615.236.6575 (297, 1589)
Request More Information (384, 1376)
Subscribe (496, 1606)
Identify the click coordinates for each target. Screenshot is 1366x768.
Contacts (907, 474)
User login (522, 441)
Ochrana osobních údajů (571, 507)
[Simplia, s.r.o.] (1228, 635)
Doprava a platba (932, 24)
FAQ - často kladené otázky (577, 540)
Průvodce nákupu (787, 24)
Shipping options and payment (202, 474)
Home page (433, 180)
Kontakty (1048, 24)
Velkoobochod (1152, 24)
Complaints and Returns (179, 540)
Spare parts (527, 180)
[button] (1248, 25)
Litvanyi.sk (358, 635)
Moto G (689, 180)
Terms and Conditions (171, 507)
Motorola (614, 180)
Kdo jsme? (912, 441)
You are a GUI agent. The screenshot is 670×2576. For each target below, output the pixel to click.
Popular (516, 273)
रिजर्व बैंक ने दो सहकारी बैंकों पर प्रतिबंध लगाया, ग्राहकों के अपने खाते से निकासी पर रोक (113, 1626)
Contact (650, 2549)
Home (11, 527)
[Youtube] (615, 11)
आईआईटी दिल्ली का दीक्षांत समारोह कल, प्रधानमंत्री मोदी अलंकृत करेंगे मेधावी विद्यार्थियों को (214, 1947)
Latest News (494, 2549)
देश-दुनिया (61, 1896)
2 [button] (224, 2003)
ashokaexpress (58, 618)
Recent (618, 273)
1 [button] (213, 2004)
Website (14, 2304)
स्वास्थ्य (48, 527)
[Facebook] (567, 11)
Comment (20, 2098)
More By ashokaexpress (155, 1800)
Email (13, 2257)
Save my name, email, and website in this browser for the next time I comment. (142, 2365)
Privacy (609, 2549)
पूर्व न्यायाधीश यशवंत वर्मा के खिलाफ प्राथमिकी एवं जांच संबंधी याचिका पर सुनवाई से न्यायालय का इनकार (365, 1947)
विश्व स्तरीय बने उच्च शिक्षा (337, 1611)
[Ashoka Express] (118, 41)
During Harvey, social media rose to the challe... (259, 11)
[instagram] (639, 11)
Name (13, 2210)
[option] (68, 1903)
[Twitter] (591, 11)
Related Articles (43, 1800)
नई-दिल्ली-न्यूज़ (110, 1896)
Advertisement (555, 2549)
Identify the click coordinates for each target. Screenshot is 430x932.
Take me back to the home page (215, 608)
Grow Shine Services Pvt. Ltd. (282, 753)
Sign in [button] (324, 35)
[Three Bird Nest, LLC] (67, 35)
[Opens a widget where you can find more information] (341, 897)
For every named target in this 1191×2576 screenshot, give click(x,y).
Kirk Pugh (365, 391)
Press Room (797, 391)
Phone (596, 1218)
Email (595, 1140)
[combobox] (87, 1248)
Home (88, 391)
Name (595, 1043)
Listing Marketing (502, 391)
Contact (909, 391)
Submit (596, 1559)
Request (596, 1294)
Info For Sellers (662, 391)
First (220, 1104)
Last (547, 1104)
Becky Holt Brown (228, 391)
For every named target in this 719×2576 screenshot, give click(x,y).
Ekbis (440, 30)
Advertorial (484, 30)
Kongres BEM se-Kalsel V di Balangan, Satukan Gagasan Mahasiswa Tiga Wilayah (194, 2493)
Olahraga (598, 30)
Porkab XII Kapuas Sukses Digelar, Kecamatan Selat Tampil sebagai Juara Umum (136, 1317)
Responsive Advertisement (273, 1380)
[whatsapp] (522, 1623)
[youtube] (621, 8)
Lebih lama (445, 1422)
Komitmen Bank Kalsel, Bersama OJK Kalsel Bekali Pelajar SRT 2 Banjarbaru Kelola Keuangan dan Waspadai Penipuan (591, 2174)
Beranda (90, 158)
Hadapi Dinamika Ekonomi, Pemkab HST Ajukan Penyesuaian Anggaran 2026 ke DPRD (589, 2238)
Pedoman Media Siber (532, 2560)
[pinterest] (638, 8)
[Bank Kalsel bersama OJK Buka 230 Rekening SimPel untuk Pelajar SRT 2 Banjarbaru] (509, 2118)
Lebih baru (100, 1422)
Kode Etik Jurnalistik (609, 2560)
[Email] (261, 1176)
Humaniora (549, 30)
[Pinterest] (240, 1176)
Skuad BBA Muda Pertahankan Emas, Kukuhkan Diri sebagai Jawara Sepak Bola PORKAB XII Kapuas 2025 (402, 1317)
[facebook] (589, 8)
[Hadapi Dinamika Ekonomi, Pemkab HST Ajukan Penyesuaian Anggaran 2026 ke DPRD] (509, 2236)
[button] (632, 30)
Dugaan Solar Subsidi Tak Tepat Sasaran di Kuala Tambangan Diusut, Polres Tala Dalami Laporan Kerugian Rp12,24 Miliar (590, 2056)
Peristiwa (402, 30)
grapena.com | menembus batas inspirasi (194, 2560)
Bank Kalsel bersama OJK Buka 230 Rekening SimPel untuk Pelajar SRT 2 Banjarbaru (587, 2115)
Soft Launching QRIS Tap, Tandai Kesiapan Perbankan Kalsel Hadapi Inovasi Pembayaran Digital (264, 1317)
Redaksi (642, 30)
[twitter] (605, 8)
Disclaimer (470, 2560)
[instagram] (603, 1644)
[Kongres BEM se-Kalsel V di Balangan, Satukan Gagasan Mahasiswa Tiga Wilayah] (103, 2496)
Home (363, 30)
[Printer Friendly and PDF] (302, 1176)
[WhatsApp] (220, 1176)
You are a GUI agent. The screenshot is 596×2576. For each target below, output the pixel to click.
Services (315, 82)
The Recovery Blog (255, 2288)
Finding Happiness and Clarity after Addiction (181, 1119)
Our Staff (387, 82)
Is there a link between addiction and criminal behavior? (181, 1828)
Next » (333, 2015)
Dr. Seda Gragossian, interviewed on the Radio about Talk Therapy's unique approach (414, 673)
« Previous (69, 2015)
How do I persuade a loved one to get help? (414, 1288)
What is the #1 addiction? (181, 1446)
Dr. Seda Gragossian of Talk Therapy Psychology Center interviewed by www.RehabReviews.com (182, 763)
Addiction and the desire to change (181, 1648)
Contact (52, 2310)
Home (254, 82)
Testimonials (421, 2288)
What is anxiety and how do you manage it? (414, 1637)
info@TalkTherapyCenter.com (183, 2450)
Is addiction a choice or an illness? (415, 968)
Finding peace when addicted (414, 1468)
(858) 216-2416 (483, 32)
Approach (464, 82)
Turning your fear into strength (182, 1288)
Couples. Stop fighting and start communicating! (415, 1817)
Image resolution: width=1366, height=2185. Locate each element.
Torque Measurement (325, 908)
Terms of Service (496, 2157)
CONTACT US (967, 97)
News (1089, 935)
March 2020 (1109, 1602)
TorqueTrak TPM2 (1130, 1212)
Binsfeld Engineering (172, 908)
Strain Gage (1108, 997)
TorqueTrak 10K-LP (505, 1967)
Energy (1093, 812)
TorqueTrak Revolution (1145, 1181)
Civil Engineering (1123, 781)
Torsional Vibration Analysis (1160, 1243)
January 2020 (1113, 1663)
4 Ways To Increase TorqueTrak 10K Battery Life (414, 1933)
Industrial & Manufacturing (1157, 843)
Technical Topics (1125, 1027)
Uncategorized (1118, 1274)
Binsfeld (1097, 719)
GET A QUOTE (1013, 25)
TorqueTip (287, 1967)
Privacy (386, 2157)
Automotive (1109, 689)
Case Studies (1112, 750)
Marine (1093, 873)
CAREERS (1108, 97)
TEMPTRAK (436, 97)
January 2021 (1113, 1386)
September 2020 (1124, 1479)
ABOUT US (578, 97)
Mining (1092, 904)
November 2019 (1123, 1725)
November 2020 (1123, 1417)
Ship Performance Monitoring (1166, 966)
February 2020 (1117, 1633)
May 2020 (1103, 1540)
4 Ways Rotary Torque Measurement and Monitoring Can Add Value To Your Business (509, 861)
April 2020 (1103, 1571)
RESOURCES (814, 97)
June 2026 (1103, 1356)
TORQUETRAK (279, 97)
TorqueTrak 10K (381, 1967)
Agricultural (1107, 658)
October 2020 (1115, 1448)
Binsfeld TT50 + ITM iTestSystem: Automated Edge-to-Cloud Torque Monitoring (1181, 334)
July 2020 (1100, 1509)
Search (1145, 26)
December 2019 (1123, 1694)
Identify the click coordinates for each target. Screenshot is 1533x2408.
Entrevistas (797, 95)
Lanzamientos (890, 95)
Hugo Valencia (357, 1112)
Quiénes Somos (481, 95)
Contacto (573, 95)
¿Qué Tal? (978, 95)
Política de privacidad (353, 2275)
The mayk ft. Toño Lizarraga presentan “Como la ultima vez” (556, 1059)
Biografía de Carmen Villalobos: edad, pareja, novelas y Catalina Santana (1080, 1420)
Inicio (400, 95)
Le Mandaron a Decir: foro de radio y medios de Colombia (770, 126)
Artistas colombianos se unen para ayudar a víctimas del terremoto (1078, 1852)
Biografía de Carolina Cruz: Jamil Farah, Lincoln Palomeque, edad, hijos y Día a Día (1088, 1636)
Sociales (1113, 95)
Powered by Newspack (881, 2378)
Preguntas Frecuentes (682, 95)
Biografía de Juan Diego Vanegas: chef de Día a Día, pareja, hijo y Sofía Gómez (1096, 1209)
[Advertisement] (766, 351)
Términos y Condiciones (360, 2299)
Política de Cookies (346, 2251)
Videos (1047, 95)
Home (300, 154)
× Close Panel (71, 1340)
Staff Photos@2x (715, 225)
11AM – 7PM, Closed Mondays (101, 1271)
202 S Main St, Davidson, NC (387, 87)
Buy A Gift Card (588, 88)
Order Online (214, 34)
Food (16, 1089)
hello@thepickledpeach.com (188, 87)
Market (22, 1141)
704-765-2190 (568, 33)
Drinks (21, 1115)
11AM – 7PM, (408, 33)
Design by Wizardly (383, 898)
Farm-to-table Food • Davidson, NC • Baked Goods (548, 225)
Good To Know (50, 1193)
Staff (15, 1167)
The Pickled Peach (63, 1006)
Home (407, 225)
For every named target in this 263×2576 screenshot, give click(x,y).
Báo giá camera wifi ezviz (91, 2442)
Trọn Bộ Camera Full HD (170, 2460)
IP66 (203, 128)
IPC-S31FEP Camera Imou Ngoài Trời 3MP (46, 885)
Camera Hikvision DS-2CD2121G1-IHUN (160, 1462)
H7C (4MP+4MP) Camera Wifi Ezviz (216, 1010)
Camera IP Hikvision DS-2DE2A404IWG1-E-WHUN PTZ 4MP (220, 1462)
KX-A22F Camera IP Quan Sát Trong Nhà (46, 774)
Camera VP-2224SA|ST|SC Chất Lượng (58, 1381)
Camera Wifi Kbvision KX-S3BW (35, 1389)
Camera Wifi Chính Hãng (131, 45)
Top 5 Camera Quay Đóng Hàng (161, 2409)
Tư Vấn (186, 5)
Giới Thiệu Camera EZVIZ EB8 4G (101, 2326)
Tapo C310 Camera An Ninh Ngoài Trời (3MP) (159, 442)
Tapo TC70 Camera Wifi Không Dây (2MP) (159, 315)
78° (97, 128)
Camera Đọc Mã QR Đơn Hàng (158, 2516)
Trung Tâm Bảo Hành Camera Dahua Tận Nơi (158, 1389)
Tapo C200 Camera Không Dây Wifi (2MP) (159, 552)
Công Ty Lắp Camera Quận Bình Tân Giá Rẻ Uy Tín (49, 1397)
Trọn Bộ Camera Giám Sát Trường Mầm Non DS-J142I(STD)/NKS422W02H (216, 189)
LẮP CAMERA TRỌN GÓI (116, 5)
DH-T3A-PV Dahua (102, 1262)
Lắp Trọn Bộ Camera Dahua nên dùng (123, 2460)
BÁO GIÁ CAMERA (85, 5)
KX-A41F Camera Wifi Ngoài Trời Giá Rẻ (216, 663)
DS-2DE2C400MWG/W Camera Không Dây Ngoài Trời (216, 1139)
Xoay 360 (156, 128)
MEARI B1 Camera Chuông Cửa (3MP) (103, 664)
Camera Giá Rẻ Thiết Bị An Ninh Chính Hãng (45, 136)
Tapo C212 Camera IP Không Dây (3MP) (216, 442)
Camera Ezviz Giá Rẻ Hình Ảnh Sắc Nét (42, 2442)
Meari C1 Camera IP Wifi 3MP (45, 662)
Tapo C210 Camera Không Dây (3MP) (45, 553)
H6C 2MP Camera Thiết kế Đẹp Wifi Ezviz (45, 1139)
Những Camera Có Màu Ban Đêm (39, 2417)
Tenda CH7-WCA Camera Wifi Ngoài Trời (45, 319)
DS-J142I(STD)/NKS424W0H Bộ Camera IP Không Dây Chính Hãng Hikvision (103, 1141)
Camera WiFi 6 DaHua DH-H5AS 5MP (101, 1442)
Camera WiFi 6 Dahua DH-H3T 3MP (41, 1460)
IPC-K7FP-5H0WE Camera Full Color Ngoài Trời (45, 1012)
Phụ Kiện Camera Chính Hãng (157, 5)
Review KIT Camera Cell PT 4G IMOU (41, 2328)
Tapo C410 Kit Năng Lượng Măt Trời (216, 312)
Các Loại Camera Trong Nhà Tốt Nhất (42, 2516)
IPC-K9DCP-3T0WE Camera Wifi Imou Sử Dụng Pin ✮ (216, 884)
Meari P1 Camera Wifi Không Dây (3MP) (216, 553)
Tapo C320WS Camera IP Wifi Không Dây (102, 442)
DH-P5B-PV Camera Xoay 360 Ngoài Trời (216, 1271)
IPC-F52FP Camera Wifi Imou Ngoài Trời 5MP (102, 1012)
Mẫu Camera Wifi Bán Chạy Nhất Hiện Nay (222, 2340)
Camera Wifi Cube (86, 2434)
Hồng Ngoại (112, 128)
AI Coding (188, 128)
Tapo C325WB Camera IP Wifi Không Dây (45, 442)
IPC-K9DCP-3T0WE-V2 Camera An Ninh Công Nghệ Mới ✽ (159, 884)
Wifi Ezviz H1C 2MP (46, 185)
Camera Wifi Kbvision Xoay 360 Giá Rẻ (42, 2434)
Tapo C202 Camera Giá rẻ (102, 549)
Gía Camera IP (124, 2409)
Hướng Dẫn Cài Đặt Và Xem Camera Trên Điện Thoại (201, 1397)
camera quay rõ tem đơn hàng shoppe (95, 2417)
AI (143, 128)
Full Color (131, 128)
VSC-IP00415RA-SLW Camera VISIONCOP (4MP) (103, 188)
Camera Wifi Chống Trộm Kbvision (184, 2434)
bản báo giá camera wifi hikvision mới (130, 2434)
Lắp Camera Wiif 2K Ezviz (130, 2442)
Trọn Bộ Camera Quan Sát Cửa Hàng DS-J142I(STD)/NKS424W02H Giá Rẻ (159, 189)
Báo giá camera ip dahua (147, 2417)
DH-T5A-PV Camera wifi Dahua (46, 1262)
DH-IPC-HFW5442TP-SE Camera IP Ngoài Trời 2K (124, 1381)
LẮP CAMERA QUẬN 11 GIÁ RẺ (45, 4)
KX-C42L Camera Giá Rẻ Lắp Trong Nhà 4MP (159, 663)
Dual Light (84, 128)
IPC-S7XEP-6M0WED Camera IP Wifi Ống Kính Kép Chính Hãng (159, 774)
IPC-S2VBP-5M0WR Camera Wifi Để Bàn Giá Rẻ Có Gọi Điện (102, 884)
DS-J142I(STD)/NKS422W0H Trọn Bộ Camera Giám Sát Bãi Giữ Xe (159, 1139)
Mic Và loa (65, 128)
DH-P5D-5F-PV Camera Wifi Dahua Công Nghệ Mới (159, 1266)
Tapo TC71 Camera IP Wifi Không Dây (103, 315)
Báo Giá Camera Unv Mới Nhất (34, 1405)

· · · · · · ·

TASK INSTRUCTIONS :: If a line in the entries above has the word "Công", copy it.

RESPONSE TO THE TASK ::
Công Ty Lắp Camera Quận Bình Tân Giá Rẻ Uy Tín (49, 1397)
IPC-K9DCP-3T0WE-V2 Camera An Ninh Công Nghệ Mới ✽ (159, 884)
DH-P5D-5F-PV Camera Wifi Dahua Công Nghệ Mới (159, 1266)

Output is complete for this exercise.